To get 7-8 hours of sleep each night avoid having caffeine and alcohol before bed. Caffeine is a stimulant and can make it difficult for you to fall asleep, and alcohol can cause you to wake up throughout the night. Also make sure that your bedroom is a relaxing environment, it needs to be dark and quiet for you to have a good night's sleep. Try using an eye mask and ear plugs to block out light and noise. To relax when you are trying to fall asleep, try listening to white noise or some other soft and steady sound.

Read more tips about how to get to sleep in our Health A-Z.

Stress

Stress may also be a key component in having too much belly fat. A study conducted at Yale University found that women who are not overweight, but are vulnerable to the effects of stress are more likely to have excess abdominal fat. This suggests that stress can cause you to carry excess belly fat. So to lose belly fat it may be helpful to reduce your stress levels. You can do this by following some simple relaxation techniques.

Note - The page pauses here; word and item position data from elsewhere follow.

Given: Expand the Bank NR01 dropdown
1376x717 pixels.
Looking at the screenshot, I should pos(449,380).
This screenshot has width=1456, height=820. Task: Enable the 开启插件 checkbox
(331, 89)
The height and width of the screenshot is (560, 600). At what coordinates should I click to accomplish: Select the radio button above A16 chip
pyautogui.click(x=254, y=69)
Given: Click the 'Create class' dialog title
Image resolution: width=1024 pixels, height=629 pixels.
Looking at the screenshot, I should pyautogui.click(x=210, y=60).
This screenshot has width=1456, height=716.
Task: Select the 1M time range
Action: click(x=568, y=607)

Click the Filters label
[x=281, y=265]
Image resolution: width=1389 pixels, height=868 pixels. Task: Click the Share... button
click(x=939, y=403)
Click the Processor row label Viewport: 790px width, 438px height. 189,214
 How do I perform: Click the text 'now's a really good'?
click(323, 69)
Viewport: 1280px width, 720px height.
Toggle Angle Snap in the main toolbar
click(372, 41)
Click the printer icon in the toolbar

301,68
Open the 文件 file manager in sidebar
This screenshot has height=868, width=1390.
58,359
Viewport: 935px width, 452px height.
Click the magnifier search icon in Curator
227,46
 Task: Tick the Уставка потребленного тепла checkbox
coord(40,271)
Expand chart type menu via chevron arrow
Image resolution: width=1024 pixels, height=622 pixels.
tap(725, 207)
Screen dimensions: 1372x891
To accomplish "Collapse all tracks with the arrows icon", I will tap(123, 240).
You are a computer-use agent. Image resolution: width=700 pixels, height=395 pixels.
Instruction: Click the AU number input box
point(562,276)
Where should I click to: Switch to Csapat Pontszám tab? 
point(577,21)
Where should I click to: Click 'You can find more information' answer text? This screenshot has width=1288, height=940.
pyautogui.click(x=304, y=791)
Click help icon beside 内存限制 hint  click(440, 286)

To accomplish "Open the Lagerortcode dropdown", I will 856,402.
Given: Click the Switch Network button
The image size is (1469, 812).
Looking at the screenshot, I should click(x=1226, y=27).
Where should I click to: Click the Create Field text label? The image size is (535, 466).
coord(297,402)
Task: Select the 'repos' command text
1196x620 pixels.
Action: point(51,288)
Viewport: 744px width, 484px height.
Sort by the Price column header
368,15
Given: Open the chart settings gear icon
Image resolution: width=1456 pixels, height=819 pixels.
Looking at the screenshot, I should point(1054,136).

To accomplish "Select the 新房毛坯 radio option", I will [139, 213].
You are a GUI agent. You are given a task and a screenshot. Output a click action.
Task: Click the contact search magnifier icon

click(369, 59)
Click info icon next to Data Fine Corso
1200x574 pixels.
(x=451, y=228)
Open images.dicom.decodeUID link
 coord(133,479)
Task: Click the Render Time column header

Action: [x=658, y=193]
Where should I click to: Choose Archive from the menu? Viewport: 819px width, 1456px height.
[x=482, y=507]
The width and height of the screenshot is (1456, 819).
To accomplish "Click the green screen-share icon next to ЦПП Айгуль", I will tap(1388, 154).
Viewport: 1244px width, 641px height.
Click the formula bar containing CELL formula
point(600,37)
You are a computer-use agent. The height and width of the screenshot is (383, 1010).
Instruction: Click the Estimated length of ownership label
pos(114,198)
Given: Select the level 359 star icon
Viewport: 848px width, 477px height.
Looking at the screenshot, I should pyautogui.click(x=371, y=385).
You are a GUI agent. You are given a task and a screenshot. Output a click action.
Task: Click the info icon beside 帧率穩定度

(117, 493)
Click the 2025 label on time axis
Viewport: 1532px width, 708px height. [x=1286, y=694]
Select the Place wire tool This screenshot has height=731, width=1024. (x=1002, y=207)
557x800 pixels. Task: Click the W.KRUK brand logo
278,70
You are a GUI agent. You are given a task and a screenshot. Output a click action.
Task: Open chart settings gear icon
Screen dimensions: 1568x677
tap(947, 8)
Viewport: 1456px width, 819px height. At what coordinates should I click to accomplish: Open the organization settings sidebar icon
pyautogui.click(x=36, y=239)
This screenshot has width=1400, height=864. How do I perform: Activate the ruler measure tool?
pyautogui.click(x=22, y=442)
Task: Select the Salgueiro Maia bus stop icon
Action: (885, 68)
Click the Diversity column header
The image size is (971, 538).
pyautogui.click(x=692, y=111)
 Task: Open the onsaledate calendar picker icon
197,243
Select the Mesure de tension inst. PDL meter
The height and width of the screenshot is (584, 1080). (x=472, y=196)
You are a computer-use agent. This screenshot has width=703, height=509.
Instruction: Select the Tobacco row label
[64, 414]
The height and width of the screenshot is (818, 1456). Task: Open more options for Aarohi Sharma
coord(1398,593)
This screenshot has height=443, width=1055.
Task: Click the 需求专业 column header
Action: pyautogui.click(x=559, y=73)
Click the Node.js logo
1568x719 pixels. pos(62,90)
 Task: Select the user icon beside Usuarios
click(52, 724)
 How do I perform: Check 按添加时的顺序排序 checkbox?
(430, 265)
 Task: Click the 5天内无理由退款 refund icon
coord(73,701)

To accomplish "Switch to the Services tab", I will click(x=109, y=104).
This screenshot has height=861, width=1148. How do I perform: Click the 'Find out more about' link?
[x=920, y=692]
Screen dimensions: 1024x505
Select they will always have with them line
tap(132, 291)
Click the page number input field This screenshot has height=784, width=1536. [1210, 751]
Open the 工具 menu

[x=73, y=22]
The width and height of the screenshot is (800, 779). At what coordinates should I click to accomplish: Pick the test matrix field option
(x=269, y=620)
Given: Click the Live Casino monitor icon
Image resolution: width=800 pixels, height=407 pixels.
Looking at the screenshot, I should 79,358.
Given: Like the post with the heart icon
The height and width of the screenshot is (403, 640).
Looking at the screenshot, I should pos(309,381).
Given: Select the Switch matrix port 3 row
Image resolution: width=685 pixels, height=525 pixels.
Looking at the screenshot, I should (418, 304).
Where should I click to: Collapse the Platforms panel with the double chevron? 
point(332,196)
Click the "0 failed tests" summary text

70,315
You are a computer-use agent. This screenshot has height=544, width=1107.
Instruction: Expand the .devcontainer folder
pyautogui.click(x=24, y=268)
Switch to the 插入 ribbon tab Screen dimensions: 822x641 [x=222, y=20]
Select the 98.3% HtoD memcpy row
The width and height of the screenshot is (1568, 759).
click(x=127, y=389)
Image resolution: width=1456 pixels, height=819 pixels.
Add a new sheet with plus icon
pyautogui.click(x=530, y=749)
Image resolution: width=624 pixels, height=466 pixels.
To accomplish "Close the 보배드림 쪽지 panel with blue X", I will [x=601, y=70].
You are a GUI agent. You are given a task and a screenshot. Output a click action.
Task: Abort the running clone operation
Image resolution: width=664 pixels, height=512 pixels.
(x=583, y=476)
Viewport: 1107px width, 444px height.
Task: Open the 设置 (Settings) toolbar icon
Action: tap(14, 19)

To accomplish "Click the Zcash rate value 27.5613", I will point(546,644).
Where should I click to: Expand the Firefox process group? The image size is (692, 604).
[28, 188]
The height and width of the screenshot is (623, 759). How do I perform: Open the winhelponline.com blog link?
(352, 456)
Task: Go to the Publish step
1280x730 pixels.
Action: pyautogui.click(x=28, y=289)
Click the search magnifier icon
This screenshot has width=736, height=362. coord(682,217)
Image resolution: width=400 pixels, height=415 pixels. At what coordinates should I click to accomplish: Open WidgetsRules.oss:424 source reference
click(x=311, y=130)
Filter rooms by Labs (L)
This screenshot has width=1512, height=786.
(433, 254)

Practise mindfulness. Do this by paying attention to the present moment to help bring awareness to your thoughts and feelings. You can incorporate mindfulness into your daily life by taking a moment to observe your surroundings, and to notice your feelings. You can also try meditation or yoga to help you focus on your thoughts and breathing. Apps like Headspace and Calm can be useful in encouraging you to set aside a time each day to be mindful.

Man meditating and looking out at horizon

You can also reduce stress with calming breathing exercises. Sit, stand, or lie down somewhere comfortable and then breath in through your nose and out through your mouth gently and regularly, for three to five minutes.

Read more tips to reduce stress in our Health A-Z.

Conclusion

If you find that your waist circumference measurement indicates you are at a greater risk of a chronic condition, then you should consider losing weight. Whilst it is difficult to target belly fat specifically, you can focus on burning more calories than you consume so that you start to lose overall body fat. You can do this by making sure you are eating a balanced diet, and by reducing your portion sizes. Try to incorporate exercise into your daily routine to help burn fat and reduce stress. Also try to reduce your stress levels and improve your sleep by practising mindfulness and by creating a dark and quiet space to fall asleep.